Legal Issues: Stay up to date on laws regulating farm data.

Farm data or ag data — who does it belong to? How can producers protect their personal farm data? Those are big questions farmers must face as ag technology evolves each growing season. It’s a topic of significant debate.

As we’ve discussed previously in this column, “farm data law” is evolving and growing at a rapid pace. Today, the collection of information in precision agriculture is unprecedented, and the industry is trying to respond to the needs of the individual producer.

Farm data, as we now know it, consists of agronomic data (soil nutrient levels, yields, application levels, etc.), machine and computer data, and weather data relating to the climate in a particular area.

Farm data is intangible. Thus, it is not a physical good like the raw commodities we are used to producing.

From a legal standpoint, farmers should have two major goals: protecting the privacy of their farm data and protecting the ownership of that data.

Federal regulation on horizon?
While it seems awkward to address the history of a topic so new, commodity groups and farm organizations for many years have sought to come together to try to create industry standards and develop the law in this area. 

For example, the American Farm Bureau Federation worked with commodity groups and ag technology providers to come up with a document titled “Privacy and Security Principles for Farm Data” that was published in 2014.

Those principles recommend that companies standardize the way they interact with producers in the collection of data and that the companies maintain transparency.

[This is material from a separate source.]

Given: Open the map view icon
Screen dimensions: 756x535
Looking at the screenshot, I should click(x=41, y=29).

The document also recommends there should be contracts between producers and companies, and the data only be collected with the “affirmative consent” of the producer.

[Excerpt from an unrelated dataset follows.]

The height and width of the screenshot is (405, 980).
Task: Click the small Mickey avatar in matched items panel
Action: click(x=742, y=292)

One of the core principles of the study was that farmers own information generated on their farming operation. However, the study went on to say it is the responsibility of the farmer to agree on data use and sharing with other “stakeholders.”

Some legal scholars say adopting guiding principles is not enough and ag tech providers haven’t followed some of the principles.

These experts argue that ag data is so “sensitive” that the current framework of the law doesn’t sufficiently protect agricultural data, and federal regulation specifically geared toward the ag industry may be a necessary next step.

Future of farm data
Legally speaking, farm data ownership fits within the law of “trade secrets.” The Uniform Trade Secrets Act, adopted in Iowa, defines a “trade secret” as “information … that derives independent economic value, actual or potential, from not being generally known, and not being readily ascertainable by proper means by a person able to obtain economic value from its disclosure or use and is the subject of efforts to maintain its secrecy.” 

How does this apply to farm data? If a court was asked to determine whether farm data was a “trade secret” they would have to engage in an analysis of the statute and determine if all the elements were met.

There is regulation at the federal level that protects against unfair or deceptive trade practices that the Federal Trade Commission oversees.

However, many experts argue that the agency cannot really enforce these laws in the ag sector because there are no federally mandated minimum standards.

How can you protect your data?
As always, the best route to avoid legal pitfalls is to protect your farm data by negotiating up front. The owner of the data needs to take steps to protect that data and maintain its secrecy.

For instance, in a farm lease situation, one may want to include language granting the landowner the rights to certain data linked to commodity production on the leased farmland.

Following the termination of the lease, the subsequent tenant may need access to such information.

What about custom farming arrangements? If a local co-op sprays pesticides on your field, who owns the data that the spraying generates? It would stand to reason the data belongs to the farmer if the farmer hired the work done, but this remains unclear.

Impact of data revolution
Does access to farm data impact farm rental rates? Over the long term and as our use of farm data grows, we may see that historical data and its ownership may enter into leasing negotiations.

For some early adopters of the farm data movement, that may already be the case.

Although the area of farm data is ever-evolving, it is progressing quickly. Farm data is unique, and it is a big deal.

Being better prepared to deal with that growth and the changes in the law will help producers adapt to the changes in an era of big data.

At agdatatransparent.com, companies answer questions about what they do with agricultural data.